◆ **Complete the following**:
• a. Name every battle or siege that the Watanabe Moritsuna biography says he took part in.
• b. In the Watanabe Moritsuna biography, who wounded Moritsuna at the Battle of Azukizaka?
• c. Carry on the Watanabe Moritsuna biography from its final sentence.
::: Extract :::
Samurai of the Sengoku era; major samurai ally of the Tokugawa clan

Watanabe Moritsuna (渡辺 守綱) (1542–1620) or Watanabe Hanzō, nicknamed Yari no Hanzō (槍の半蔵, Spear Hanzō), was a Japanese samurai of the Watanabe clan, who served the Tokugawa clan under Tokugawa Ieyasu and later served as a hatamoto and then a daimyo to the Tokugawa shogunate.
He is one of the Tokugawa 16 divine generals (Tokugawa jūrokushinshōjin).

== Biography ==

Watanabe Moritsuna was born in Urabe Village in Nukata District, Mikawa Province (present day Okazaki) in 1542. His father was Watanabe Takatsuna, a retainer for the Matsudaira clan. His maternal grandfather was Watanabe Yoshituna, who fought under Sakai Tadatsugu against the Oda clan.

Moritsuna joined the Tokugawa in 1557, and served Matsudaira Motoyasu (later named Tokugawa Ieyasu) in major military campaigns for most of his career. In 1561, Moritsuna achieved military merit during the battle of Nagasawa castle, as he managed to personally slay the enemy general during the battle. After this battle, he participated with the Tokugawa clan pacification of the rest of Mikawa province.

In 1563, Moritsuna joined the Ikkō-ikki rebels in Mikawa along with his father Takatsuna, and for a time became an enemy of Tokugawa Ieyasu. After the uprising was subdued in 1564 by Ieyasu at the Battle of Azukizaka, where Moritsuna was wounded by Abe Tadamasa and Takatsuna was killed, Moritsuna was pardoned and returned to serve the Tokugawa clan.

In 1569, during the Siege of Kakegawa Castle in Tōtōmi Province, Moritsuna, together with Honda Shigetsugu and other Tokugawa samurai, fought in close combat until they managed to breach the castle gate. In 1570, Moritsuna fought in the Battle of Anegawa against the Azai and the Asakura clans.

In 1573, during the Battle of Mikatagahara, Moritsuna and Hattori Hanzō performed with exceptional skill with their spears (in Japanese, (槍, yari)). During the battle he fought in retreat to cover Ieyasu and personally blocked any incoming enemy attacks with his spear.
Following the retreat, Moritsuna, along with Torii Mototada, led the flanking maneuver of the Tokugawa counter attack.
Following the battle, Moritsuna was nicknamed Yari no Hanzō (Spear Hanzo) and praised in poetry, alongside Hattori Hanzō as Oni no Hanzō (Hanzō the demon) and Atsumi Gengo as Kubi-Tori Gengo (Gengo the headtaker).

In 1575, Moritsuna fought in the Battle of Nagashino, where he killed both Yamamoto Sugasuke, the eldest son of Yamamoto Kansuke, and the ronin Nawa Murisuke, a commander under Takeda Nobuzane. At the same battle, Moritsuna's younger brother, Watanabe Masatsuna, killed Sanada Nobutsuna.
::: Entries shown :::
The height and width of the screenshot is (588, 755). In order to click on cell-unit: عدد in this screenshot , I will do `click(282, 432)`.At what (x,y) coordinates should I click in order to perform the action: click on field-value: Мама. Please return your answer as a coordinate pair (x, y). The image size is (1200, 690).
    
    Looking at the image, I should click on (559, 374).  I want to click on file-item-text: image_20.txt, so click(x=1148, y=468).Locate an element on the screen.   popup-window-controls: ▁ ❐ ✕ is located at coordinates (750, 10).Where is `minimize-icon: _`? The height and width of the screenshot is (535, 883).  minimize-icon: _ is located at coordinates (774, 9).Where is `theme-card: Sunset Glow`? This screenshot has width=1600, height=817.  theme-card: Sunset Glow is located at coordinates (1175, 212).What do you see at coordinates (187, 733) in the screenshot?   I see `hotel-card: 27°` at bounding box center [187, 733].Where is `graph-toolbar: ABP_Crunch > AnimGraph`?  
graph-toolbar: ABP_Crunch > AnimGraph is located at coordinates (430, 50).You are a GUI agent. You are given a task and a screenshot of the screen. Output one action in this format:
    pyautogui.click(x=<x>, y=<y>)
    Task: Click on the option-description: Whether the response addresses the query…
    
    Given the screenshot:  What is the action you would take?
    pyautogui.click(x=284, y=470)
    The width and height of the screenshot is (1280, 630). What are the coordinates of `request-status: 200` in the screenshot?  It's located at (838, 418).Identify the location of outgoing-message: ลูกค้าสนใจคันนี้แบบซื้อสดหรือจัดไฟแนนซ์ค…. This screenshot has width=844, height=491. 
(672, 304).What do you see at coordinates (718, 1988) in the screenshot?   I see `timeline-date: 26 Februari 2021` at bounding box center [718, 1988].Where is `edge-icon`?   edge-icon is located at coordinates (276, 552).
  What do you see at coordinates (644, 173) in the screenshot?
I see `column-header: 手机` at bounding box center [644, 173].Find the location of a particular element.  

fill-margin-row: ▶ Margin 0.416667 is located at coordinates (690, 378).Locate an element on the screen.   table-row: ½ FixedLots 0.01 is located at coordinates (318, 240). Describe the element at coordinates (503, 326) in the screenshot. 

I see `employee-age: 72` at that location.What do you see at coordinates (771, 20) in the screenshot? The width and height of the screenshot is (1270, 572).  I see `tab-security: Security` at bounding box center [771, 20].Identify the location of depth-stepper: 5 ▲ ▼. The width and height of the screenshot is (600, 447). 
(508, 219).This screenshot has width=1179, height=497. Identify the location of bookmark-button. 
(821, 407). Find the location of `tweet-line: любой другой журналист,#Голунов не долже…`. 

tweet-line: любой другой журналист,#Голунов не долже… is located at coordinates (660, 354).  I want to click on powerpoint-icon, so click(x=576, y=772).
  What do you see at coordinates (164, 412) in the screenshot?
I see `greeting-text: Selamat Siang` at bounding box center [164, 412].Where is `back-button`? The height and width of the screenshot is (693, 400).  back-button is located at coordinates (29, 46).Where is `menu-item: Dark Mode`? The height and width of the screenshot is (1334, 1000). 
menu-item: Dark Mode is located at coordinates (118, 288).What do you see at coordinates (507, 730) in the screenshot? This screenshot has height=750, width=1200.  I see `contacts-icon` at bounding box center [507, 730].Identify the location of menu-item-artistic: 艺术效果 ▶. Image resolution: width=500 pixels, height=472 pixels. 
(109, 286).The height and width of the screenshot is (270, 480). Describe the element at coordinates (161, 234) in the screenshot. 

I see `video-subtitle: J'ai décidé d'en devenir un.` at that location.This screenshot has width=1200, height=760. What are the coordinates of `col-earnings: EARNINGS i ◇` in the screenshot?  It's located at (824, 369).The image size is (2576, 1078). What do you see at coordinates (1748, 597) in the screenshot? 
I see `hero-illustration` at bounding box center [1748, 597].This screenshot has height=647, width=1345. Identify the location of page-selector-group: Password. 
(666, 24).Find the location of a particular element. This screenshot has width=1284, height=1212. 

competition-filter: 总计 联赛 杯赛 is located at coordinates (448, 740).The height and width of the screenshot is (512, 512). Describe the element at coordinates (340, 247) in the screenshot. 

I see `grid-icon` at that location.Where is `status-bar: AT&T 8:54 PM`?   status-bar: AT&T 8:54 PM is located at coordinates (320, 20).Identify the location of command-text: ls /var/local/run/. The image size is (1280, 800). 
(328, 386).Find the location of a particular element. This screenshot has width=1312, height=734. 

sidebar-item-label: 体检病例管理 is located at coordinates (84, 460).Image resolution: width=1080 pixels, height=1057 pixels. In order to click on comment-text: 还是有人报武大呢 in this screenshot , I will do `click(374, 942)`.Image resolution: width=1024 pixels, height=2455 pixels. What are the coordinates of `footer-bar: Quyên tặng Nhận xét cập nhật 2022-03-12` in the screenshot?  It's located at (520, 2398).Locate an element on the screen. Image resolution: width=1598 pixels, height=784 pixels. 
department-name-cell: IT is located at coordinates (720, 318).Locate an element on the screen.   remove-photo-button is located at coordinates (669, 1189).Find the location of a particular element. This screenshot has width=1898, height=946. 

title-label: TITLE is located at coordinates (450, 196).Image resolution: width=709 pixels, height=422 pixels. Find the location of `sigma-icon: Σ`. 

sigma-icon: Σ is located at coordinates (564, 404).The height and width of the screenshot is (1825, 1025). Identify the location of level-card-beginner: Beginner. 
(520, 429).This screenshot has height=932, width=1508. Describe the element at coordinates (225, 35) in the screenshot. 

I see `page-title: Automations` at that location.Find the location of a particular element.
:::
◆ **Task responses**:
• a. Battle of Nagasawa castle, Battle of Azukizaka, Siege of Kakegawa Castle, Battle of Anegawa, Battle of Mikatagahara, Battle of Nagashino

• b. Abe Tadamasa.

• c.
In 1579, Matsudaira Nobuyasu was accused of treason and conspiracy by Oda Nobunaga and was therefore ordered to commit seppuku by Ieyasu. Moritsuna was to assist in the seppuku ritual and behead Nobuyasu but wavered at the last second. (Note: The source of Watanabe Moritsuna's involvement in Nobuyasu's seppuku is the Kashiwazaki Monogatari (柏崎物語), cited in the Tokugawa Jikki (1849). The Kashiwazaki Monogatari is notable for associating Tokugawa superstition of Muramasa swords to Nobuyasu's seppuku. Later editions of the Tokugawa Jikki replace Moritsuna with Hattori Hanzō.)

In 1582, Moritsuna was one of Ieyasu's escorts during his escape to Mikawa in the aftermath of the assassination of Oda Nobunaga.

In 1584, Moritsuna fought in the Battle of Komaki and Nagakute. (Note: Chinoike Park, literally "Blood Pond Park", in Nagakute is named for the pond where Watanabe Moritsuna and his soldiers washed their weapons following the battle.) After the Siege of Odawara (1590), Moritsuna was given control of a domain in Musashi of 3,000 koku and command of 50 ashigaru infantry.

In 1600, Moritsuna served in Ieyasu's guards during the Battle of Sekigahara.

In 1608, Moritsuna became a retainer for the ninth son of Ieyasu, Tokugawa Yoshinao of the Owari Domain. His domains were increased with lands in Owari Iwasaku of 5,000 koku and in Mikawa of 5,000 koku, making him a daimyo with a total of 14,000 koku. Moritsuna served in both the Winter Siege (1614) and the Summer Siege (1615) of Osaka, as guardian to Yoshinao. In 1618, he was appointed Lord of Terabe Castle.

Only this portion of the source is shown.